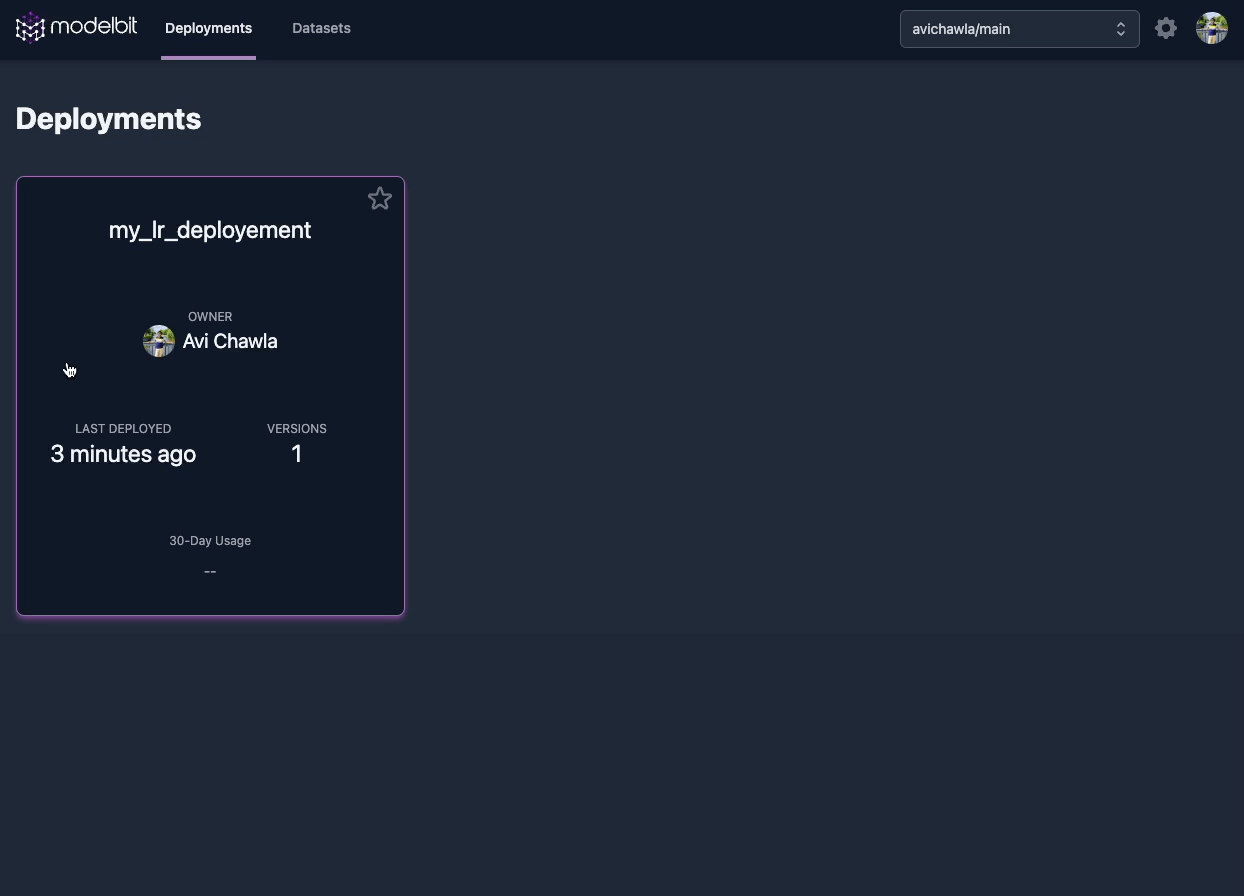1244x896 pixels.
Task: Favorite the deployment using the star icon
Action: 380,199
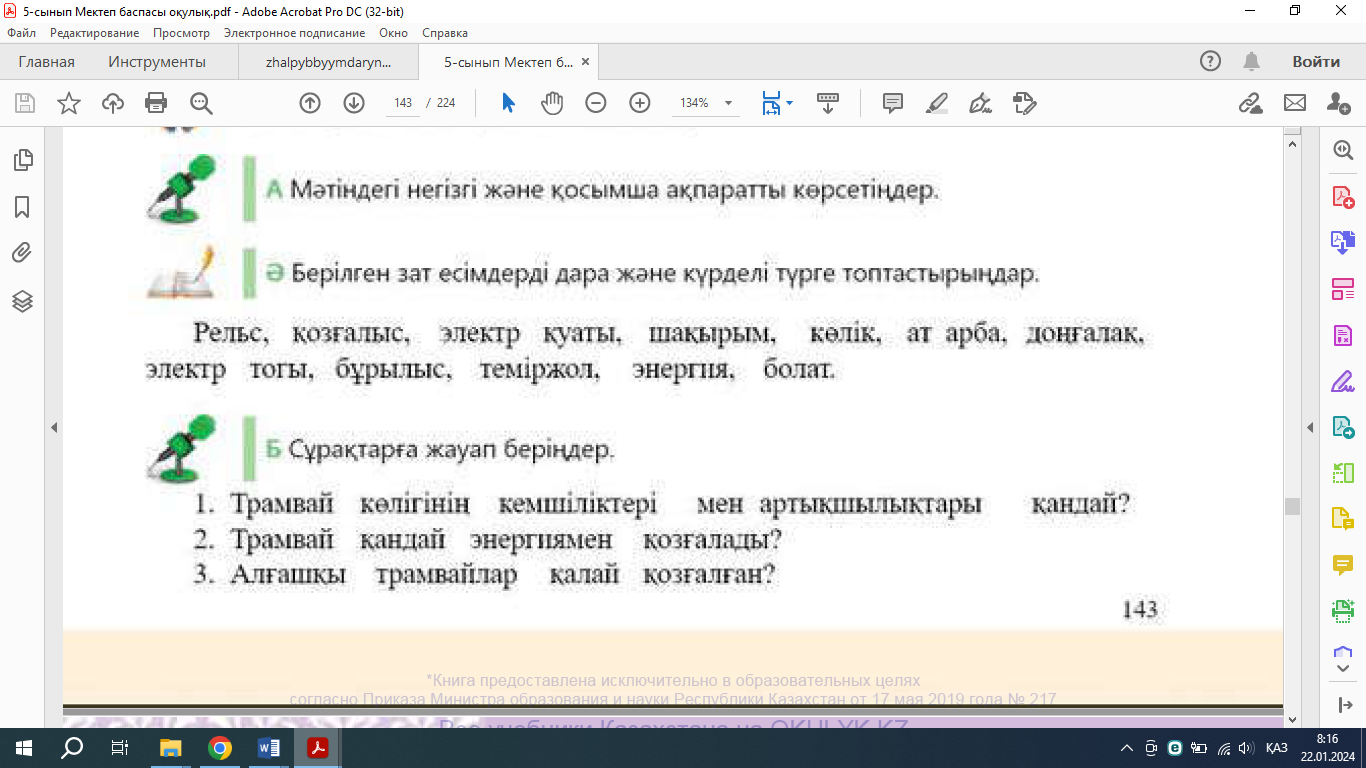Expand the left navigation pane arrow
Viewport: 1366px width, 768px height.
pos(55,428)

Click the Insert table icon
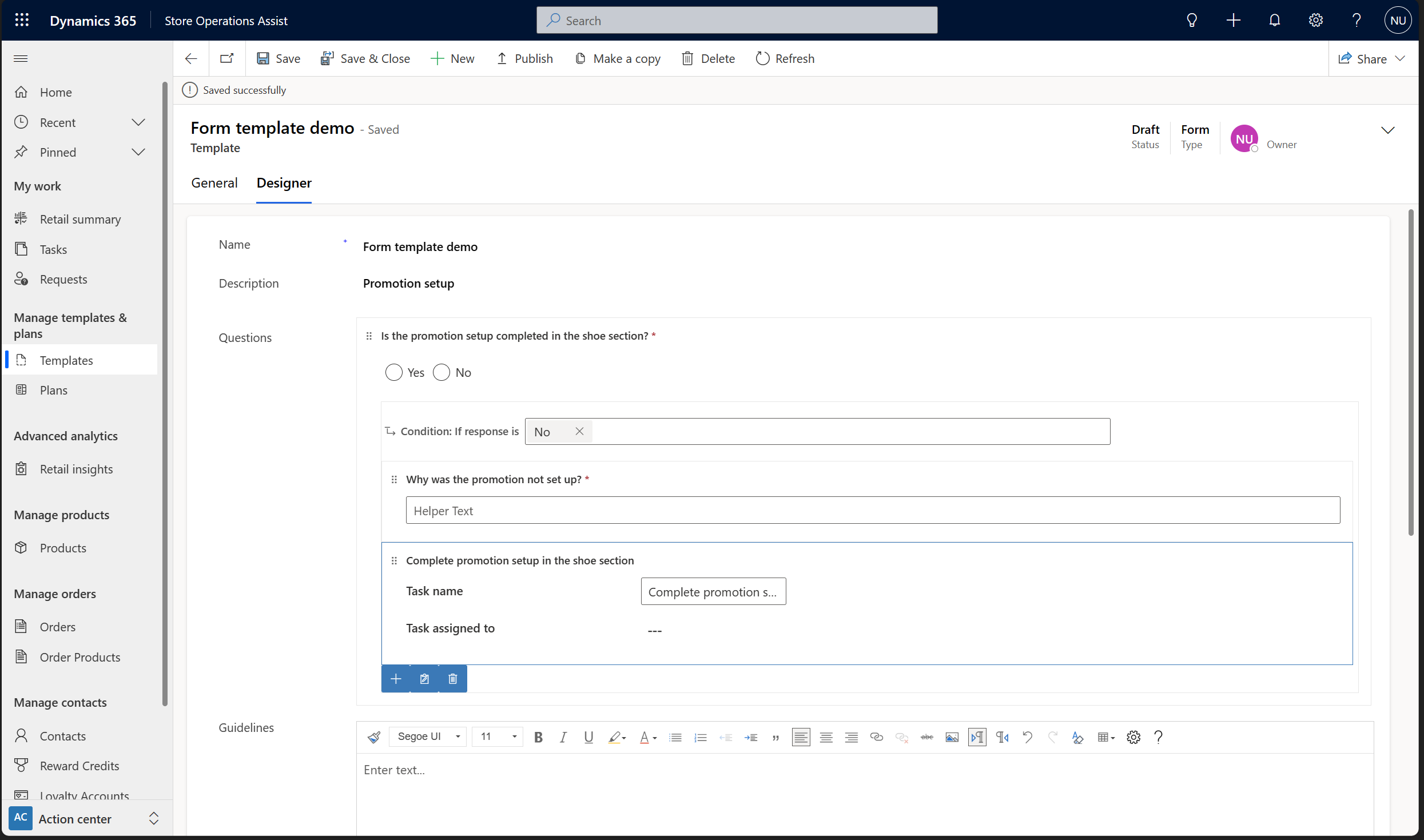click(1105, 737)
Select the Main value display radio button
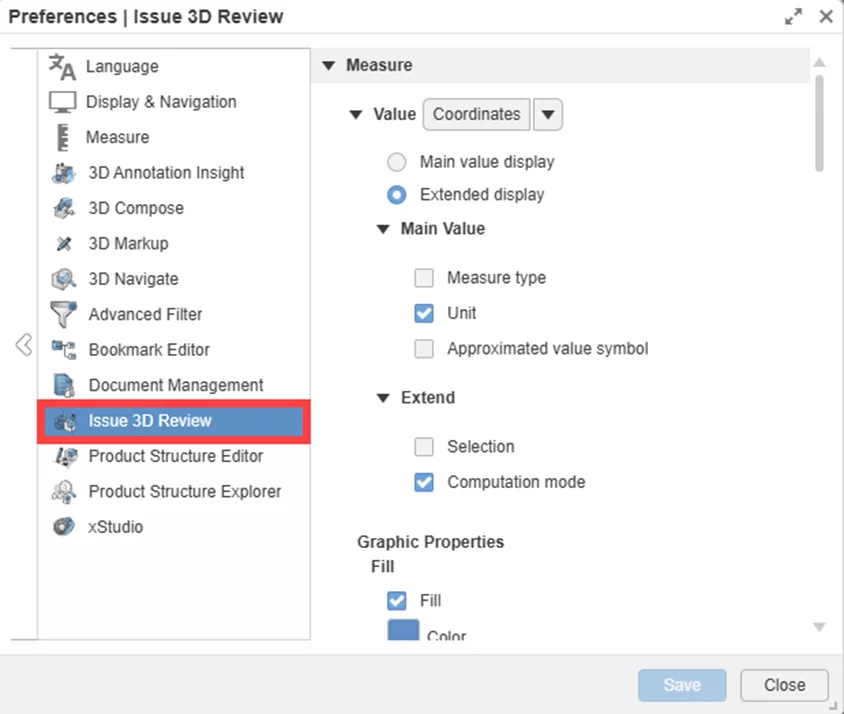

=-=-=-=-=

**Work to be completed**.
With the pictures left out, output the lines from the one containing "Click the Insert table icon" through the last line of the records above, exactly as they are.

**Output for this exercise**.
Click the Insert table icon
click(1105, 737)
Select the Main value display radio button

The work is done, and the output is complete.